Обсуждаемому способу удаления нуклеиновых кислот характерен ряд недостатков. Гельфильтрация практически применима при работе с небольшими количествами биомассы. Высокая ионная сила в этих опытах применяется с целью диссоциации комплекса нуклеиновых кислот и рестриктаз. Однако, в этих условиях диссоциируют и неспецифические нуклеазы, которые, учитывая специфику осуществления экспериментов по отделению нуклеиновых кислот методом гельфильтрации, ориентированных на грубое фракционирование, могут в значительной мере загрязнять целевые ферменты. О низком уровне очистки в таких опытах вообще говорилось выше.
Несмотря на вышеуказанные недостатки, разделительная хроматография как способ отделения нуклеиновых кислот от рестриктаз нашла довольно широкое применение, особенно на лервых порах развития работ по очистке специфических эндонуклеаз [218, 219, 225, 253, 271 и др.].
Учитывая большую разницу в величине заряда белков (рестриктаз) и нуклеиновых кислот в общем случае и его знака в некоторых условиях, вполне понятным является привлечение для решения задачи разделения указанных компонентов ионитов. В одной из первых работ применения с этой целью сорбентов, содержащих ионогенные группы, был использован ГАП {253], на который путем непродолжительного перемешивания с грубыми экстрактами ряда продуцентов из рода Haemophilus сорбировали рестриктазы и нуклеиновые кислоты. Фракционное промывание сорбента порциями элюирующих растворов повышающейся ионной силы позволило добиться отделения нуклеиновых кислот от целевых ферментов и достичь более чем десятикратной очистки последних. Однако, этот прием в дальнейшем не получил распространения, так как для решения обсуждаемых задач были подобраны более удобные в работе сорбенты. В качестве такого, хотя и редко, используется анионит ДЭАЭц.
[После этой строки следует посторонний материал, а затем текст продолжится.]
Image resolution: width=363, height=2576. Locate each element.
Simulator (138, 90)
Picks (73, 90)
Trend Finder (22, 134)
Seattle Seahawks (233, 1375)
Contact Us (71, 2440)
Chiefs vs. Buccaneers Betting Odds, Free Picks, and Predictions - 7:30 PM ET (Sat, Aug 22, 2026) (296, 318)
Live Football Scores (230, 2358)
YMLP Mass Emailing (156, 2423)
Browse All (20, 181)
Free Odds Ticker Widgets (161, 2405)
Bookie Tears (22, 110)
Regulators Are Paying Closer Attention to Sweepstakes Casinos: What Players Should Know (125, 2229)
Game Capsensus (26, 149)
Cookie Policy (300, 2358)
Процедура разделения нуклеиновых кислот и рестриктаз с использованием ДЭАЭц проводится в двух вариантах: 1) при значениях ионной силы, исключающих задерживание на сорбенте целевого фермента и не препятствующих сорбции на нем нуклеиновых кислот — в условиях, обеспечивающих разделение целевых ферментов и нуклеиновых кислот уже во время контакта грубых экстрактов с анионитом; 2) в условиях, когда оба компонента связываются анионитом и их разделение осуществляется при последующей элюции с колонки.
Примеры применения ДЭАЭц для удаления нуклеиновых кислот в первом методическом варианте немногочисленны [58, 252, 288]. В случае рестриктазы Bsu I, грубые экстракты пропускали через колонку с указанным сорбентом при повышенной ионной силе (0,3 М К.С1) [58]. Целевой фермент был обнаружен в несорбировавшейся фракции. Нуклеиновые кислоты в указанных условиях проведения эксперимента оказались связанными с сорбентом. Разделение нуклеиновых кислот и рестриктаз Хог I и Xor II при помощи ДЭАЭц осуществлялось в присутствии 0,25 М КС1 [288]. После перемешивания суспензии ДЭАЭц в бесклеточном экстракте в течение 2,5 часов происходила полная сорбция ДНК. Целевые ферменты и незначительная часть РНК. в этих условиях оставались в растворе.